This is about AI, and the question of how we program feelings, they talk about the philosophical zombie idea. Lane throws it back to Lex and he something pretty amazing to me, starting at 12:40
“Think of all the complexities that led up to the human being. The entirety of the history of four billion years. In some deep sense integrated the human being into this environment. That dance of the organism and the environment, we can see how emotions arise from that, and our emotions are deeply connected, creating a human experience. From that you mix in consciousness and the fullness of it. But, from the perspective of an intelligent organism that’s already here, like a baby, it doesn’t need to learn how to be a collection of cells or how do all the things it needs to do to do its basic function of being a baby. It learns to interact with its environment, to learn from its environment to learn how to fit in to this social society. The basic response of the baby is to cry a lot of the time, maybe convince the humans to protect it, or to discipline it, to teach it. We’ve developed a bunch of different tricks, how to get our parents to take care of us, to educate us, about the world we’ve constructed, in such a way that it’s safe enough for us to survive, yet dangerous enough to learn the valuable lessons.”
“To make an apple pie, you need to build the whole universe.”
Then he says he will leave the zombie idea to the philosophers. And he also leaves love, the definition and what happens between two human beings when there’s a magic that just grabs them like nothing else matters in the world and somehow you’ve been searching for this feeling, this person, your whole life.

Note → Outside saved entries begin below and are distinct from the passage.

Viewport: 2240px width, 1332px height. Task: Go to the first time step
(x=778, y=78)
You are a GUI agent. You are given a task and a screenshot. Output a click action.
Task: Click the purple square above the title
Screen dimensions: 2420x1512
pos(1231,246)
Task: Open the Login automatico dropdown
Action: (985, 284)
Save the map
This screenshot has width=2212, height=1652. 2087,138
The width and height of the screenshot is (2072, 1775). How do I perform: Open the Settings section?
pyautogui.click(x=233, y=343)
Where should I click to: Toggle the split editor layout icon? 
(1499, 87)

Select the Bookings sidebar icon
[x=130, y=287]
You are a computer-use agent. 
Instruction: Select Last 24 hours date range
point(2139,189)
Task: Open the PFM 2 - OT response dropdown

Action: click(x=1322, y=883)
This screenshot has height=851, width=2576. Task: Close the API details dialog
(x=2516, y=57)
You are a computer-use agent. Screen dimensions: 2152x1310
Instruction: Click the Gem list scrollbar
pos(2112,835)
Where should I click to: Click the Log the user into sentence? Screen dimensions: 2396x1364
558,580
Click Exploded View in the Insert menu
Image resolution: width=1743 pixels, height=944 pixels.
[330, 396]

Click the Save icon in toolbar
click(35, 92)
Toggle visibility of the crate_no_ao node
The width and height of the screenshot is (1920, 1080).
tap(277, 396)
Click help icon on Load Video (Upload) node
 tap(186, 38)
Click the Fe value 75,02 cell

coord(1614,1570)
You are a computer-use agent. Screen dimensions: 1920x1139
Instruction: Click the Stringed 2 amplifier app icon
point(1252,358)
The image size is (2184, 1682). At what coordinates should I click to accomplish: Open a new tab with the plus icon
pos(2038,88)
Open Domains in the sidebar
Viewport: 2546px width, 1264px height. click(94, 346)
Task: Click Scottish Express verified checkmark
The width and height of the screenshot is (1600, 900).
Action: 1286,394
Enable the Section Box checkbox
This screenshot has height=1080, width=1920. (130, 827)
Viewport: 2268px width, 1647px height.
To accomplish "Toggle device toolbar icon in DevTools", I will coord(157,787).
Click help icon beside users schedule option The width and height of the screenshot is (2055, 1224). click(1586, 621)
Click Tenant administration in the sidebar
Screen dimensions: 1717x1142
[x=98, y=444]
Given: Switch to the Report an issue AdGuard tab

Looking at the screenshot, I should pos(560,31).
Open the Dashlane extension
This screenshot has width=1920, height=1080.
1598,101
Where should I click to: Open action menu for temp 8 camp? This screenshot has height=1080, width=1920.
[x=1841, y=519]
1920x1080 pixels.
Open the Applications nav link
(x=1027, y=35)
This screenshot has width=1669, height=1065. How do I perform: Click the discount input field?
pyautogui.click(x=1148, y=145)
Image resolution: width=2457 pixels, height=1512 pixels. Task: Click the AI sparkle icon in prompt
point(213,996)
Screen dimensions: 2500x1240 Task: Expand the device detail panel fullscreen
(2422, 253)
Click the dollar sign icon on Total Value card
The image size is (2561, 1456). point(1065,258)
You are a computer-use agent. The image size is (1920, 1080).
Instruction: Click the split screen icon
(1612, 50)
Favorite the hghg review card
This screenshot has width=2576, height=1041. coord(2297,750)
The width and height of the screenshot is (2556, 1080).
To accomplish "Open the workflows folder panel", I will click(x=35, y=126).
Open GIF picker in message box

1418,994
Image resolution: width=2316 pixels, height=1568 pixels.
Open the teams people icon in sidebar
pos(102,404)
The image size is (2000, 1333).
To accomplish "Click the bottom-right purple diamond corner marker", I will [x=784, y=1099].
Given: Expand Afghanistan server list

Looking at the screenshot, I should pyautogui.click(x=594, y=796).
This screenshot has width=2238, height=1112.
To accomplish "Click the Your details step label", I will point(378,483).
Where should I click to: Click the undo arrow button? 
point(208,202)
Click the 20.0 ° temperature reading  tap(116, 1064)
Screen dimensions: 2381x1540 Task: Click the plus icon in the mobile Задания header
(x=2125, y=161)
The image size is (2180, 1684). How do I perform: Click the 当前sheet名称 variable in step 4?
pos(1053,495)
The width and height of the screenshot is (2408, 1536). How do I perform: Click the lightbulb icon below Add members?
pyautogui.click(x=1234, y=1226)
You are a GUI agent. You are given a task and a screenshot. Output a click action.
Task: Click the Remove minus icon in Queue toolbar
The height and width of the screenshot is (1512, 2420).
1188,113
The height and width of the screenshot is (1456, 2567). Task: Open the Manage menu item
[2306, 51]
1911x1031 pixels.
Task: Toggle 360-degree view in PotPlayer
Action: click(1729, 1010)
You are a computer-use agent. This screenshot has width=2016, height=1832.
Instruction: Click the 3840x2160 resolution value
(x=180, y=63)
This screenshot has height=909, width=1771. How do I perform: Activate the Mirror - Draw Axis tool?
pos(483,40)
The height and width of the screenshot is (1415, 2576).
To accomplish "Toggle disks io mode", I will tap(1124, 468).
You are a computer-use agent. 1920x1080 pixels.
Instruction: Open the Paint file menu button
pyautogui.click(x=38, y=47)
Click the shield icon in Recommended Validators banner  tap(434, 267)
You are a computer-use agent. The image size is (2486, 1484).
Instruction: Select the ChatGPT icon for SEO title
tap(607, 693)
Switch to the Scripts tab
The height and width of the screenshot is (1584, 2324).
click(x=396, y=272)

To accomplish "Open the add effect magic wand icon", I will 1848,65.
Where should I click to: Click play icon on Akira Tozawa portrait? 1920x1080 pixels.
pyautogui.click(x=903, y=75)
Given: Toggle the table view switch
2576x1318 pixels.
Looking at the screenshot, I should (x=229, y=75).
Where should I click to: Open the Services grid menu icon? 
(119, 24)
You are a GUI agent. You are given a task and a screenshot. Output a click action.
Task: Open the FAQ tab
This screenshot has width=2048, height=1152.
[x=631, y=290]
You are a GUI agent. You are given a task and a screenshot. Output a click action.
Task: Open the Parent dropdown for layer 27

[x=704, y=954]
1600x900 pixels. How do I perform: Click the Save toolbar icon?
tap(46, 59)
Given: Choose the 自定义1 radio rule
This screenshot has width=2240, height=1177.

He’s talking not about what the feeling is, but that it’s real. If he has that feeling for a toaster, or a dog, it’s still a real feeling. It could be anthropomorphism, but there’s some kind of emotional intelligence. But Lex says there needs to be a higher order of intelligence than something like solving a mathematical puzzle, because it’s not the same as human interaction. He notes how incredible it is that we walk, in the same way it’s amazing that we create a conversation and make it meaningful. Nick puts the fine point on it, “what you’re saying is AI cannot become meaningfully emotional until it experiences some kind of internal conflict that it is unable to reconcile. The various aspects of reality or its reality with a decision to make, and then it feels sad, necessarily, because it doesn’t know what to do.”
Nick then references “21 Lessons for the 21st Century” by Yuval Noah Harari. Yuval thinks biochemistry is an algorithm and can figure out how to write great music. Nick can’t refute it, and finds disturbing. In Yuval’s final chapter, he talks about meditating and that it may be a way out of the algorithm. Our decisions could be based on feelings, not a logic that’s algorithmic.